Bending Spoons, the Milan firm behind Evernote and Vimeo, files for a US IPO Image by: Image: Bending Spoons

Bending Spoons does not build many apps. It buys them, fixes the finances, and runs them. Now it wants Wall Street to buy a piece of the machine.

The Milan-based group behind Evernote, WeTransfer, and Vimeo has filed for a US initial public offering, submitting a Form F-1 to the Securities and Exchange Commission. It plans to list its ordinary shares on the Nasdaq under the ticker “BSP”, in what would be one of the year’s most closely watched European tech debuts.

The company has not set a price, but reports put its target valuation at around $20bn, nearly double the $11.7bn it was worth in an equity raise just eight months ago.

The filing shows why investors are interested. Revenue rose from $387mn in 2023 to $671mn in 2024 and $1.31bn in 2025, a compound annual growth rate of 84 per cent. Chief executive Luca Ferrari has said adjusted earnings should roughly double again this year, to about $1.4bn, and the portfolio now reaches hundreds of millions of users and more than nine million paying customers.

What makes Bending Spoons unusual is how it grows.

Rather than chase the next big launch, it behaves more like a private-equity firm with an in-house engineering team, acquiring established but underperforming digital products, stripping out costs, and running them at scale. Its purchases include Evernote, Meetup, Brightcove, Eventbrite, AOL, the route-planner Komoot, and, last November, Vimeo for about $1.38bn.

The approach is lucrative but blunt: acquisitions are routinely followed by deep layoffs, as Vimeo’s staff discovered.

That it is listing in New York rather than Europe is itself a statement.

For all the talk of building a pan-European answer to Nasdaq, the continent’s biggest tech companies still gravitate to US markets for their deeper pools of capital and richer valuations, a tension laid bare when Monzo weighed New York against London.
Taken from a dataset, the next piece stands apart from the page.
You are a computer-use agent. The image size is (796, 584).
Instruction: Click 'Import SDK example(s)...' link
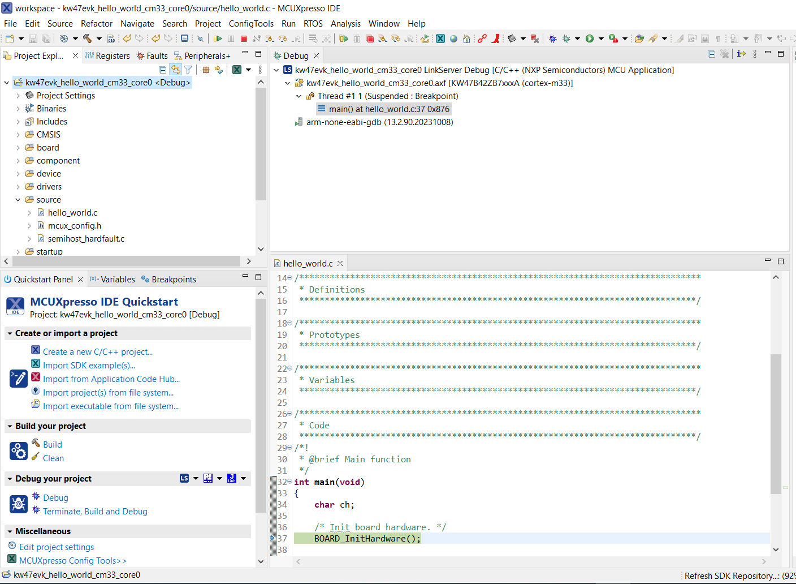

Bending Spoons, one of Europe’s most valuable privately held tech firms, is the latest to choose Wall Street.

It also caps a striking rise for Italy’s tech scene, long overshadowed by France and Germany, and now drawing names from Anthropic to Milan. Founded in 2013 and led by Ferrari, who will keep control alongside two co-founders through a special class of shares, Bending Spoons has turned a contrarian thesis, that the internet is full of good products run badly, into a multibillion-dollar business.

The risk is the one that haunts any roll-up: growth that depends on finding ever-larger targets, and on integrating them without breaking what made them worth buying.

A public listing would give Bending Spoons more firepower to keep shopping. It would also, for the first time, show the world exactly how well the machine runs.